```{py:currentmodule} cantera
```

# Plug Flow Reactor

A plug flow reactor (PFR) represents a one-dimensional steady-state flow in a channel.
Perpendicular to the flow direction, the gas is assumed to be homogenous.
In the axial direction $z$, the state of the gas is allowed to change. However, all
diffusion processes are neglected.

In addition, the interior surface of the reactor may consist of one or more
catalytically active surfaces where heterogeneous reactions occur.

Plug-flow reactors are often used to simulate emission formation and catalytic
processes.

A plug flow reactor is defined by the state variables:

- $\rho$, the density of the fluid phase (in kg/m{sup}`3`)
- $u$, the velocity of the fluid phase (in m/s)
- $p$, the pressure (in Pa)
- $T$, the temperature (in K)
- $Y_k$, the mass fractions for each fluid phase species (dimensionless)
- $\theta_{i,j}$, the coverage of each surface species $i$ on each surface
  $j$ (dimensionless)

The reactor geometry is defined by the length $L$, total volume $V$, and the surface
area $A_{s,j}$ for each surface, where the surface area per unit length is assumed to be
a constant along the length of the reactor.

The governing equations for a PFR are a system of differential-algebraic equations,
which depend on the spatial derivatives of some but not all of the state variables.

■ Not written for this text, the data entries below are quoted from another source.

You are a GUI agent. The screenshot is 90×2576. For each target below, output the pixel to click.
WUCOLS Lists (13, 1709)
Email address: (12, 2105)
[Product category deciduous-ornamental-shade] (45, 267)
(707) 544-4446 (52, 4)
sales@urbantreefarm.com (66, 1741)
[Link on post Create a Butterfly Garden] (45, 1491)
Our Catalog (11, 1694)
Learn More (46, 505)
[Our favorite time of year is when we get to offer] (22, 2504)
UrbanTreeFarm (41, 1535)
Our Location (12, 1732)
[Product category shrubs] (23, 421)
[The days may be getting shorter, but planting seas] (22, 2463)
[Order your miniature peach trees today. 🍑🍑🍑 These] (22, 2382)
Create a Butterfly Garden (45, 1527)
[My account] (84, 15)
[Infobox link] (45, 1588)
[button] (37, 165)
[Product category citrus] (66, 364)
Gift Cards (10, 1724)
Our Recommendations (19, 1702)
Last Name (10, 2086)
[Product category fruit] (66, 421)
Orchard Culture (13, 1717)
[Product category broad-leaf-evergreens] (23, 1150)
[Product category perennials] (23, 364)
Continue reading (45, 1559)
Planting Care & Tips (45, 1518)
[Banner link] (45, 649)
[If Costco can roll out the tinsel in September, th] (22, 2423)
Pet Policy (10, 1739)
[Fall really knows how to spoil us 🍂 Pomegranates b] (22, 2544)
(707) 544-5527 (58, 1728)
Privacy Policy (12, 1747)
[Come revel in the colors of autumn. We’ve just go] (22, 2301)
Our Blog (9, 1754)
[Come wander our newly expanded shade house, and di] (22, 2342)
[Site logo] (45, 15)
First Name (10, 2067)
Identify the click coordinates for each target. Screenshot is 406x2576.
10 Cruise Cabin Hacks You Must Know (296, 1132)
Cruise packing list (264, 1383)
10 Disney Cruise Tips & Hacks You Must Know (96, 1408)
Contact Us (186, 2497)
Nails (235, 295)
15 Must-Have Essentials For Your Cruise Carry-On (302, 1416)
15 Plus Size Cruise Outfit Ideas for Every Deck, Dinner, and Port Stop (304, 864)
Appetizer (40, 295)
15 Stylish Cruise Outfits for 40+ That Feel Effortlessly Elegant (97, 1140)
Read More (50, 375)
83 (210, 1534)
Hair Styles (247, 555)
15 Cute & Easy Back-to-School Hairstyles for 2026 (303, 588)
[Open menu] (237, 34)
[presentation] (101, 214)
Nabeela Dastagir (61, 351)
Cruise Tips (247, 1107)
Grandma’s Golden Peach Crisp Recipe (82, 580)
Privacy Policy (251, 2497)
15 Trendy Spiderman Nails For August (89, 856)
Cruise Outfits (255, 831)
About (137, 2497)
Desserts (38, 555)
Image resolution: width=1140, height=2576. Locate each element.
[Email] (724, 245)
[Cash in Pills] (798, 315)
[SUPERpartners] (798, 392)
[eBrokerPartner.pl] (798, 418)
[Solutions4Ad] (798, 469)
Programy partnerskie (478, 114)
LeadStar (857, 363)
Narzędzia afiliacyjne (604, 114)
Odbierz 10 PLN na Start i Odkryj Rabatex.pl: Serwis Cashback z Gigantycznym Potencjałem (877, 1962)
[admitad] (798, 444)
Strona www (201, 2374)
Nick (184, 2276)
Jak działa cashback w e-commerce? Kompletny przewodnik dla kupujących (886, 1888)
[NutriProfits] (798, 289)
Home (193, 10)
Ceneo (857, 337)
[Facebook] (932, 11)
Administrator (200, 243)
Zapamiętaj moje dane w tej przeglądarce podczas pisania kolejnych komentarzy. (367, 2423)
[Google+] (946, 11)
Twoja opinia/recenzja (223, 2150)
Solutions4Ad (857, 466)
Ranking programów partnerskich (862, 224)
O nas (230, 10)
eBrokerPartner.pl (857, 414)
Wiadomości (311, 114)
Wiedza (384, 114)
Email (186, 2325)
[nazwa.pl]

The
plug flow reactor model in Cantera is implemented by class {ct}`FlowReactor` and
available in Python as the {py:class}`FlowReactor` class.

## Equation of State

The fluid satisfies the ideal gas law:

$$
\rho = \frac{p \overline{W}}{R T}
$$

where $R$ is the universal gas constant and $\overline{W}$ is the mixture molecular
weight.

## Mass Conservation

The net rate per unit cross sectional area at which fluid phase species are generated by
reactions on the walls can be defined as

$$  \dot{m}_s = \sum_j \frac{A_{s,j}}{V} \left(\sum_k \dot{s}_{k,j} W_k\right)  $$

where $\dot{s}_{k,j}$ is the net rate of production of species $k$ on surface $j$ and
$W_k$ is the molecular weight of species $k$. The overall mass conservation equation for
the reactor can then be written as:

$$
u \frac{d\rho}{dz} + \rho \frac{du}{dz} = \dot{m}_s
$$ (pfr-mass)

## Momentum Conservation in the Axial Direction

$$
\rho u \frac{du}{dz} = - u \dot{m}_s - \frac{dp}{dz}
$$ (pfr-momentum)

## Energy Equation

$$
\rho u c_p \frac{dT}{dz} =
   - \sum_k \hat{h}_k \dot{\omega}_k
   - \sum_j \frac{A_{s,j}}{V} \left(\sum_k \hat{h}_k \dot{s}_{k,j}\right)
$$ (pfr-energy)

where $c_p$ is the specific heat capacity at constant pressure of the mixture and
$\hat{h}_k$ is the molar enthalpy of species $k$. Changes in kinetic energy and
gravitational potential energy are neglected.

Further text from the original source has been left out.